**TASK STATEMENT**:
Can you format the data from its first line through the line containing "[x=1262, y=637]" as a JSON list of strings, one string per line, with blank lines omitted?

(begin)

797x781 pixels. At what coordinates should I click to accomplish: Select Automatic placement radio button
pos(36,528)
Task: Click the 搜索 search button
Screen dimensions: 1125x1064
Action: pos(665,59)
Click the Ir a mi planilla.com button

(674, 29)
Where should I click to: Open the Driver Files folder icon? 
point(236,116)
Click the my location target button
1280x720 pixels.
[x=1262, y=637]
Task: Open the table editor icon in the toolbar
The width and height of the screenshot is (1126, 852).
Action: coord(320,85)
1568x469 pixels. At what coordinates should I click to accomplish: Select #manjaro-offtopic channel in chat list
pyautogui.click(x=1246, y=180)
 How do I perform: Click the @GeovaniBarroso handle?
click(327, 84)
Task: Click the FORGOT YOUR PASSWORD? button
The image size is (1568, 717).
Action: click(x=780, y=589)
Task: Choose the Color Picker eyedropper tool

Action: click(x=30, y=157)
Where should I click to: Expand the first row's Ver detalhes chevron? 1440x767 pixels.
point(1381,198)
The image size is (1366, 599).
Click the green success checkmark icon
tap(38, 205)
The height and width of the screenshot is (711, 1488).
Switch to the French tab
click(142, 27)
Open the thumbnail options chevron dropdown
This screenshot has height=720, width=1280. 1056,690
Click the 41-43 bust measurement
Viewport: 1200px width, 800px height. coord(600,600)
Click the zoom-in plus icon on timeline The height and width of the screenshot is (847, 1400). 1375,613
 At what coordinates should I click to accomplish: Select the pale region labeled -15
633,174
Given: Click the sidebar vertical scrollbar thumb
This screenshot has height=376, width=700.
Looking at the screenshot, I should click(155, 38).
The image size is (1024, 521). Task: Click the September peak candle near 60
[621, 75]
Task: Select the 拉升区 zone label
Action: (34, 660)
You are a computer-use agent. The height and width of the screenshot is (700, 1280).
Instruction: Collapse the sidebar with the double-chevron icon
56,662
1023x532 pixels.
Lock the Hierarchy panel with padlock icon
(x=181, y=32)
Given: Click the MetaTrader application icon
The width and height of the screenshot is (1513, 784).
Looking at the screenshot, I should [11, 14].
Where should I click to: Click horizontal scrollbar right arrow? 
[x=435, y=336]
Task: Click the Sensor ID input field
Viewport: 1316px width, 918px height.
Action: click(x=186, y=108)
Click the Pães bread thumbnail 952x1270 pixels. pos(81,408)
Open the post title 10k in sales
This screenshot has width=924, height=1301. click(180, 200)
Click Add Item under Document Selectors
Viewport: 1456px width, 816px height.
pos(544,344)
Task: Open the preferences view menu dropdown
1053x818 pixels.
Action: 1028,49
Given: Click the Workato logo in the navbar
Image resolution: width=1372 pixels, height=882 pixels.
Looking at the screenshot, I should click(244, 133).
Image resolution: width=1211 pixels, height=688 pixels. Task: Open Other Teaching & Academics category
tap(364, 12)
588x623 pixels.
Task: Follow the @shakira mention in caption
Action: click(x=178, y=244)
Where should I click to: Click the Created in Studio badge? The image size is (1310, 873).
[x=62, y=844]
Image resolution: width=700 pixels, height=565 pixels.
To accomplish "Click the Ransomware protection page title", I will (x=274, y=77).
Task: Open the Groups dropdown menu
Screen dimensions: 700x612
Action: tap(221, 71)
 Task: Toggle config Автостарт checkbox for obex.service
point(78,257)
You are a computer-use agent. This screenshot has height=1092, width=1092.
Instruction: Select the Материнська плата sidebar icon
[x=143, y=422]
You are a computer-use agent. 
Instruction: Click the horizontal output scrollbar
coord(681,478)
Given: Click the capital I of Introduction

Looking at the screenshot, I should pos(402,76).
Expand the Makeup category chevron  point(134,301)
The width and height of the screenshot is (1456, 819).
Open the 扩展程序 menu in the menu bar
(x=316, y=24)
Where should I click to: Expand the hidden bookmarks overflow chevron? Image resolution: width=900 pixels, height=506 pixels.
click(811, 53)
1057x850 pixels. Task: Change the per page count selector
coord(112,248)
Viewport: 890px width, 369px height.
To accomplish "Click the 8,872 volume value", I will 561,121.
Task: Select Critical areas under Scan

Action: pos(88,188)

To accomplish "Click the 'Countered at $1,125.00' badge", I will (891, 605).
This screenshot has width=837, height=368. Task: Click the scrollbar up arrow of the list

(end)

**EXERCISE OUTPUT**:
[
  "797x781 pixels. At what coordinates should I click to accomplish: Select Automatic placement radio button",
  "pos(36,528)",
  "Task: Click the 搜索 search button",
  "Screen dimensions: 1125x1064",
  "Action: pos(665,59)",
  "Click the Ir a mi planilla.com button",
  "(674, 29)",
  "Where should I click to: Open the Driver Files folder icon? ",
  "point(236,116)",
  "Click the my location target button",
  "1280x720 pixels.",
  "[x=1262, y=637]"
]